Instructions to follow
The data below is to be set down exactly.

Top of Supplied material

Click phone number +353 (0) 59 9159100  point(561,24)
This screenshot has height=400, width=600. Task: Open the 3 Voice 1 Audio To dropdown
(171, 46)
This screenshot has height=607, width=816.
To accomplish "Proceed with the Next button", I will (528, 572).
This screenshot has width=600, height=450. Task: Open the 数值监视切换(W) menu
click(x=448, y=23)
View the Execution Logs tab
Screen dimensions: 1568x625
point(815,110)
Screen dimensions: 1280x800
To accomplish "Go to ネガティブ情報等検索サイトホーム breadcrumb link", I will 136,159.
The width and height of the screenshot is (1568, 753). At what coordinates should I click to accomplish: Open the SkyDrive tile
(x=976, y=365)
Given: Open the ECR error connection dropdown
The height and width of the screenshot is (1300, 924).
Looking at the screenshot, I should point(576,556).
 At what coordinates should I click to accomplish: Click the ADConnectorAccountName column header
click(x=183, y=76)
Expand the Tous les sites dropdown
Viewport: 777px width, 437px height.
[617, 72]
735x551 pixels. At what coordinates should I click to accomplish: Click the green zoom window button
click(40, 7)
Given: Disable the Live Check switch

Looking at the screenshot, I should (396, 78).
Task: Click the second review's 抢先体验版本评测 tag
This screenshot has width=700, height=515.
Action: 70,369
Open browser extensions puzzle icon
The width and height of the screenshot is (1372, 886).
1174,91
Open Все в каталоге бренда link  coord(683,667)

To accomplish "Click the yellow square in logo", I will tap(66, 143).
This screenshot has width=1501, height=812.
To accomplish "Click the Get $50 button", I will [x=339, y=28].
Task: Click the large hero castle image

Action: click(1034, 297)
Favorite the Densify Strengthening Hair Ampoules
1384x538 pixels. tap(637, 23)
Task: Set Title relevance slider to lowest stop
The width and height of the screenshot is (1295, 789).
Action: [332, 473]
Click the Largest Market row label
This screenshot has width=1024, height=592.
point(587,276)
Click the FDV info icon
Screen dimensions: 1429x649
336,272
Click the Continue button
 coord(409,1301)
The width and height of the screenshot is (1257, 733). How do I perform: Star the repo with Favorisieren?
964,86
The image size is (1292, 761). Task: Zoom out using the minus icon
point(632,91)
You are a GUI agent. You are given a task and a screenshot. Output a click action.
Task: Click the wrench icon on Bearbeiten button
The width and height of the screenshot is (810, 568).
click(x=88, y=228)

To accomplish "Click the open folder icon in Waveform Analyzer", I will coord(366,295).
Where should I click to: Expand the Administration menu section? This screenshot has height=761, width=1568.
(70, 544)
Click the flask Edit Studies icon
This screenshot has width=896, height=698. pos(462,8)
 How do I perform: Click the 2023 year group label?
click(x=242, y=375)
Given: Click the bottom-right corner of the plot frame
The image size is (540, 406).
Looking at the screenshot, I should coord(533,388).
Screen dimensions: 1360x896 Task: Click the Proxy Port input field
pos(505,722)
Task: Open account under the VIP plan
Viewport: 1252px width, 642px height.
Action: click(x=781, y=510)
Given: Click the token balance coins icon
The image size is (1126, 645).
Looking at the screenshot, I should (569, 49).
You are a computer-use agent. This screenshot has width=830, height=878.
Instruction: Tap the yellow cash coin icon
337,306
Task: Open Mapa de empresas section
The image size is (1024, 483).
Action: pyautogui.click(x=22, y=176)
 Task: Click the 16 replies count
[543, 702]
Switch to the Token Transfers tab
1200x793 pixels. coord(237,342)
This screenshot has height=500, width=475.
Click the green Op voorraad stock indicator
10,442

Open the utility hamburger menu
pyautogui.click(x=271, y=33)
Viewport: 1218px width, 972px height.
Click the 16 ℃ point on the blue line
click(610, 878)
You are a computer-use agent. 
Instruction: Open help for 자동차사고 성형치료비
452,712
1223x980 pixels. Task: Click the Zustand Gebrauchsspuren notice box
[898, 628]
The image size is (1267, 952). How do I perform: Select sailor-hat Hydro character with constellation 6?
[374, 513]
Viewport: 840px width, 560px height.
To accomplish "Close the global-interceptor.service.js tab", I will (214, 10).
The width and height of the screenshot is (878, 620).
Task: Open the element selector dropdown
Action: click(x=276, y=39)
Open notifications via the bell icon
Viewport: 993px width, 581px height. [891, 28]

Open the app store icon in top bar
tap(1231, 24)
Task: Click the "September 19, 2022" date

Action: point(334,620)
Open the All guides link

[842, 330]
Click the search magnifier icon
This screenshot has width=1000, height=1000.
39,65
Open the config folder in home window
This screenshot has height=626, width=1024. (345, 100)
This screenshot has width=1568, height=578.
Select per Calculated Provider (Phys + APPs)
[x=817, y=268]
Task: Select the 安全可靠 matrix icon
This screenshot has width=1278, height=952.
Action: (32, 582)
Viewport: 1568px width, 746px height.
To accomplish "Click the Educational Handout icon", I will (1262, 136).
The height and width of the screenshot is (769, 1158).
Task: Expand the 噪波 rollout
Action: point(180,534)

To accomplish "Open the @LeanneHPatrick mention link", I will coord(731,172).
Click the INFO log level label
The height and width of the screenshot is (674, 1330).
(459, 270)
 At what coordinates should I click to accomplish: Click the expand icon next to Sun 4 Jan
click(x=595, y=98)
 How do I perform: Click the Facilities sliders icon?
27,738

Bottom of Supplied material

Response below
Click phone number +353 (0) 59 9159100  point(561,24)
This screenshot has height=400, width=600. Task: Open the 3 Voice 1 Audio To dropdown
(171, 46)
This screenshot has height=607, width=816.
To accomplish "Proceed with the Next button", I will (528, 572).
This screenshot has width=600, height=450. Task: Open the 数值监视切换(W) menu
click(x=448, y=23)
View the Execution Logs tab
Screen dimensions: 1568x625
point(815,110)
Screen dimensions: 1280x800
To accomplish "Go to ネガティブ情報等検索サイトホーム breadcrumb link", I will 136,159.
The width and height of the screenshot is (1568, 753). At what coordinates should I click to accomplish: Open the SkyDrive tile
(x=976, y=365)
Given: Open the ECR error connection dropdown
The height and width of the screenshot is (1300, 924).
Looking at the screenshot, I should point(576,556).
 At what coordinates should I click to accomplish: Click the ADConnectorAccountName column header
click(x=183, y=76)
Expand the Tous les sites dropdown
Viewport: 777px width, 437px height.
[617, 72]
735x551 pixels. At what coordinates should I click to accomplish: Click the green zoom window button
click(40, 7)
Given: Disable the Live Check switch

Looking at the screenshot, I should (396, 78).
Task: Click the second review's 抢先体验版本评测 tag
This screenshot has width=700, height=515.
Action: 70,369
Open browser extensions puzzle icon
The width and height of the screenshot is (1372, 886).
1174,91
Open Все в каталоге бренда link  coord(683,667)

To accomplish "Click the yellow square in logo", I will tap(66, 143).
This screenshot has width=1501, height=812.
To accomplish "Click the Get $50 button", I will [x=339, y=28].
Task: Click the large hero castle image

Action: click(1034, 297)
Favorite the Densify Strengthening Hair Ampoules
1384x538 pixels. tap(637, 23)
Task: Set Title relevance slider to lowest stop
The width and height of the screenshot is (1295, 789).
Action: [332, 473]
Click the Largest Market row label
This screenshot has width=1024, height=592.
point(587,276)
Click the FDV info icon
Screen dimensions: 1429x649
336,272
Click the Continue button
 coord(409,1301)
The width and height of the screenshot is (1257, 733). How do I perform: Star the repo with Favorisieren?
964,86
The image size is (1292, 761). Task: Zoom out using the minus icon
point(632,91)
You are a GUI agent. You are given a task and a screenshot. Output a click action.
Task: Click the wrench icon on Bearbeiten button
The width and height of the screenshot is (810, 568).
click(x=88, y=228)

To accomplish "Click the open folder icon in Waveform Analyzer", I will coord(366,295).
Where should I click to: Expand the Administration menu section? This screenshot has height=761, width=1568.
(70, 544)
Click the flask Edit Studies icon
This screenshot has width=896, height=698. pos(462,8)
 How do I perform: Click the 2023 year group label?
click(x=242, y=375)
Given: Click the bottom-right corner of the plot frame
The image size is (540, 406).
Looking at the screenshot, I should coord(533,388).
Screen dimensions: 1360x896 Task: Click the Proxy Port input field
pos(505,722)
Task: Open account under the VIP plan
Viewport: 1252px width, 642px height.
Action: click(x=781, y=510)
Given: Click the token balance coins icon
The image size is (1126, 645).
Looking at the screenshot, I should (569, 49).
You are a computer-use agent. This screenshot has width=830, height=878.
Instruction: Tap the yellow cash coin icon
337,306
Task: Open Mapa de empresas section
The image size is (1024, 483).
Action: pyautogui.click(x=22, y=176)
 Task: Click the 16 replies count
[543, 702]
Switch to the Token Transfers tab
1200x793 pixels. coord(237,342)
This screenshot has height=500, width=475.
Click the green Op voorraad stock indicator
10,442

Open the utility hamburger menu
pyautogui.click(x=271, y=33)
Viewport: 1218px width, 972px height.
Click the 16 ℃ point on the blue line
click(610, 878)
You are a computer-use agent. 
Instruction: Open help for 자동차사고 성형치료비
452,712
1223x980 pixels. Task: Click the Zustand Gebrauchsspuren notice box
[898, 628]
The image size is (1267, 952). How do I perform: Select sailor-hat Hydro character with constellation 6?
[374, 513]
Viewport: 840px width, 560px height.
To accomplish "Close the global-interceptor.service.js tab", I will (214, 10).
The width and height of the screenshot is (878, 620).
Task: Open the element selector dropdown
Action: click(x=276, y=39)
Open notifications via the bell icon
Viewport: 993px width, 581px height. [891, 28]

Open the app store icon in top bar
tap(1231, 24)
Task: Click the "September 19, 2022" date

Action: point(334,620)
Open the All guides link

[842, 330]
Click the search magnifier icon
This screenshot has width=1000, height=1000.
39,65
Open the config folder in home window
This screenshot has height=626, width=1024. (345, 100)
This screenshot has width=1568, height=578.
Select per Calculated Provider (Phys + APPs)
[x=817, y=268]
Task: Select the 安全可靠 matrix icon
This screenshot has width=1278, height=952.
Action: (32, 582)
Viewport: 1568px width, 746px height.
To accomplish "Click the Educational Handout icon", I will (1262, 136).
The height and width of the screenshot is (769, 1158).
Task: Expand the 噪波 rollout
Action: point(180,534)

To accomplish "Open the @LeanneHPatrick mention link", I will coord(731,172).
Click the INFO log level label
The height and width of the screenshot is (674, 1330).
(459, 270)
 At what coordinates should I click to accomplish: Click the expand icon next to Sun 4 Jan
click(x=595, y=98)
 How do I perform: Click the Facilities sliders icon?
27,738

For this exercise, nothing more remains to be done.